Anderson and Burris acknowledge another deep problem with this agenda of using evidence to shape policy. “For all the value of these efforts, a practical paradox confronts exponents of evidence-based public health law: if a legal intervention is truly innovative, there will not yet be direct evidence of its impact. There will be no studies for systematic reviews and syntheses to digest.” In my view, the answer is experimentation, first in the laboratory (using vignettes or other forms of simulation), and then in the field (with the cooperation of actual policymakers or their proxies exercising law-like power in private settings). Aside from its power to test truly novel interventions, experiments often allow robust causal inference, due to random assignment, without the need for complex and discretionary modeling choices. Instead the discretionary choices are more transparently made in the design of the experiment, and those choices are made behind a veil of ignorance, before the data is known.
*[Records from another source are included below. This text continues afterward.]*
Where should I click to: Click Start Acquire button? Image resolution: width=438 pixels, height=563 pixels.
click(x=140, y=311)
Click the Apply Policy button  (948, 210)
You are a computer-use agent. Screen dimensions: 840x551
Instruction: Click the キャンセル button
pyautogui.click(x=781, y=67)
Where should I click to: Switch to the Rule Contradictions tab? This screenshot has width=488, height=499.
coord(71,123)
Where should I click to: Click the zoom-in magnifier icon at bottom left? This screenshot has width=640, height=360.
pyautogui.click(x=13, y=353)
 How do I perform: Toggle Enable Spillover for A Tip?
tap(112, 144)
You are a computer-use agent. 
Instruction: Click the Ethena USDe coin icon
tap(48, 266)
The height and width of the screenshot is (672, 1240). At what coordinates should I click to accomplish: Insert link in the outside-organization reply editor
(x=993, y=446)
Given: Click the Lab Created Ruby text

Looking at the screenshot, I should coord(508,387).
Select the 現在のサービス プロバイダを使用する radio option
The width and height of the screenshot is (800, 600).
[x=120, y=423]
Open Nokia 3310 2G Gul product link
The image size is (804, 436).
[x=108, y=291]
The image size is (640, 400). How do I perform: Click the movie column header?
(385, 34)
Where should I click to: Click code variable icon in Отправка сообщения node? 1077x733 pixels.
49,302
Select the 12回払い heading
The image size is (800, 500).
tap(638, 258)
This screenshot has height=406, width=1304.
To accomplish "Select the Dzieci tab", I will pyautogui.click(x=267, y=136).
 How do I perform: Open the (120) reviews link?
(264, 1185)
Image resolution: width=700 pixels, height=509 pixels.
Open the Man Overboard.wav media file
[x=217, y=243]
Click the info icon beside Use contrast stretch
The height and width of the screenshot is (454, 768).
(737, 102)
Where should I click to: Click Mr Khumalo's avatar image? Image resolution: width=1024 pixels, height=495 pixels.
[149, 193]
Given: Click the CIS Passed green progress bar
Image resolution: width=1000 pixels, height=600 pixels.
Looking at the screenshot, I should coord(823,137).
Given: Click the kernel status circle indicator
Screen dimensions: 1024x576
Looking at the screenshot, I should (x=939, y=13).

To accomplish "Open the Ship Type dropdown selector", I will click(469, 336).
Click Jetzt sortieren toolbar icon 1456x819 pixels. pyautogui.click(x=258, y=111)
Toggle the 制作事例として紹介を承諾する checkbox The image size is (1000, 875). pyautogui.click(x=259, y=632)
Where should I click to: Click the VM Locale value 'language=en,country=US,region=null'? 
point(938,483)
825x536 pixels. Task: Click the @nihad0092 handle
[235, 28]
We should much more often collaborate with policymakers to conduct randomized rollouts of policy interventions, and similar mechanisms, which allow gold-standard scientific inference about the impact of laws on their expressed goals. And today, we see this agenda gaining steam, as the United States Government, following Britain, is implementing randomized controlled trials to test the efficacy of federal policies. Unfortunately, however, experimentation is woefully under-represented in empirical legal scholarship, and policymakers sometimes seem to conceive the enactment of laws as the fulfillment of ideologies (ends-in-themselves), rather than as mere means for promoting welfare or liberty.
One of the greatest contributions of empirical legal research is to simply train analysts and policymakers to ask the right questions. Anderson and Burris demonstrate the importance of careful causal inquiry through “causal maps,” which are simply graphical depictions of pathways for causation, which help distinguish and clarify the potential relationships. Simply seeing these potential pathways can give rise to important research questions and hypotheses. In particular, using the example of traumatic brain injuries in sports and potential regulatory solutions, Anderson and Burris provide a compelling example of how causal mapping can make explicit the empirical questions and enhance our ability to conceive solutions. The causal map allows the analyst to reject the obvious reforms in favor of real solutions that get to the root causes. In this way, training analysts and policymakers to be careful about causal inference about data can also help us understand how policy reforms actually work.
This is an important paper, laying the groundwork for future empirical research and the translation of that research into smarter law and policy. Anderson and Burris help us understand how laws can work to improve the world and how evidence can enhance the chances that laws will actually do so.
A version of this paper appears as “Researchers and Research Knowledge in Evidence-Informed Policy Innovation” in Regulating Tobacco, Alcohol and Unhealthy Foods: The Legal Issues (Tania Voon, Andrew Mitchell & Jonathan Liberman, eds., 2014).